ARVADA, Colo.–The $633.7-million Partner Colorado Credit Union reported a $63.7-million year-end loss as it continues to deal with the ramifications of the sale of a CUSO.
The credit union’s year-end 5300 shows a $47.99 million loss related to “Other Income,” which includes unconsolidated CUSO income.
It retains net worth of 12.81%.
In an interview with CUToday.info in June of 2023, Partner Colorado had said it expected to report the red numbers for several years as a result of the sale of its Safe Harbor Banking CUSO, which provides cannabis-banking services. Safe Harbor was hailed as an industry-leading CUSO, and as cannabis laws were loosened around the country it saw tremendous growth.
Less Cash Than Planned
In 2022, Partner Colorado sold the CUSO for $185 million, taking less cash in the deal than it had originally planned. The CUSO was acquired by New York-based Northern Lights Acquisition Corp., a blank check company, sometimes known as a SPAC, that was formed for the specific purpose of effecting a merger or acquisition.
The company was to pay $70 million in cash and $115 million in Northern Lights stock for Safe Harbor Financial. But that company’s stock plunged from $10 per share in October 2022 to just 39 cents per share by mid-2023.
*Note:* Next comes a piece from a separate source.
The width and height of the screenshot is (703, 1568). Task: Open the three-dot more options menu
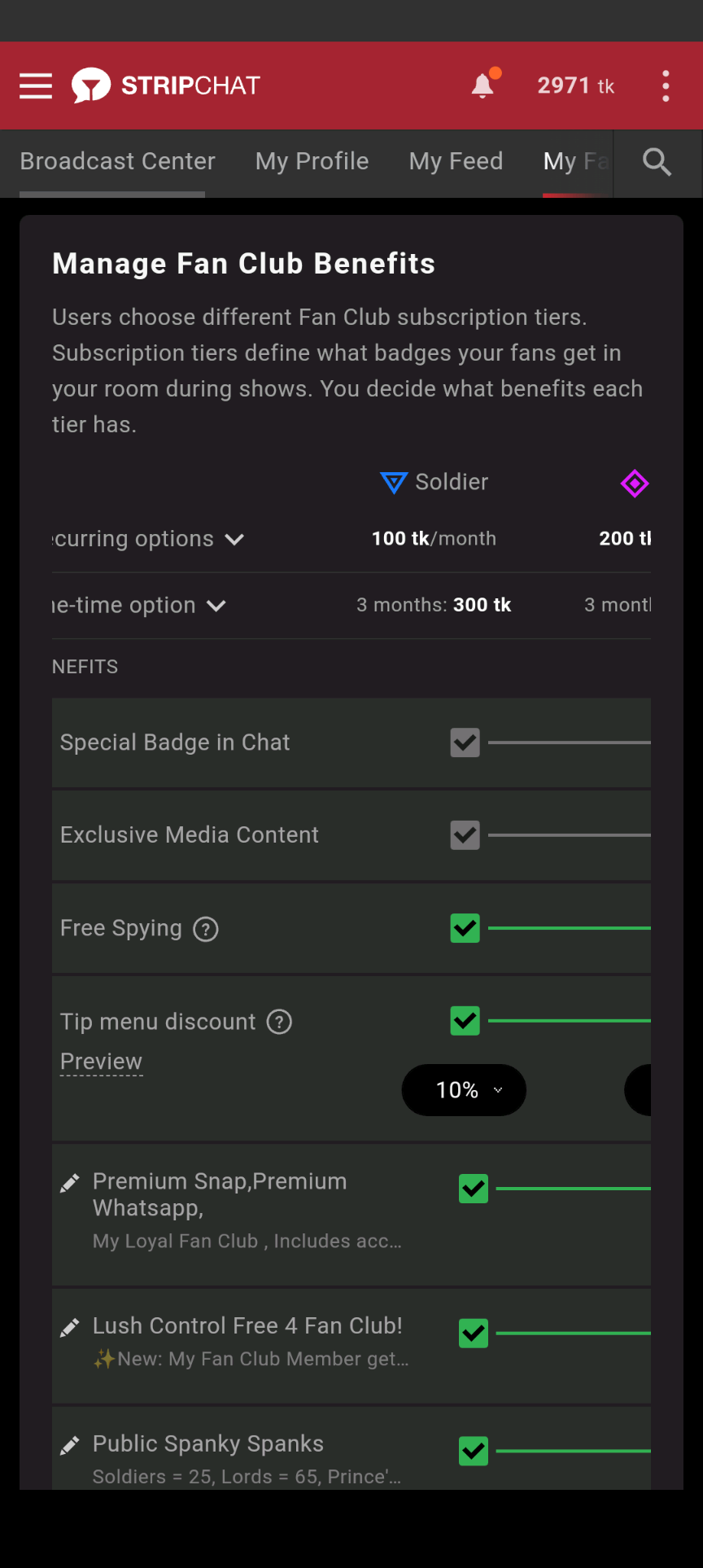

In September 2022, Northern Lights Acquisition Corp. changed its name to SHF Holdings, Inc. The company trades on the Nasdaq Capital Market(ticker symbol SHFS).
Examiners ‘Comfortable’
At the time of the CUToday.info interview, CEO Doug Fagan said, “It is clear we will have a net loss for 2023. We anticipate having a net loss for two to three years because of the sale, which we told our examiners and they are comfortable with that.”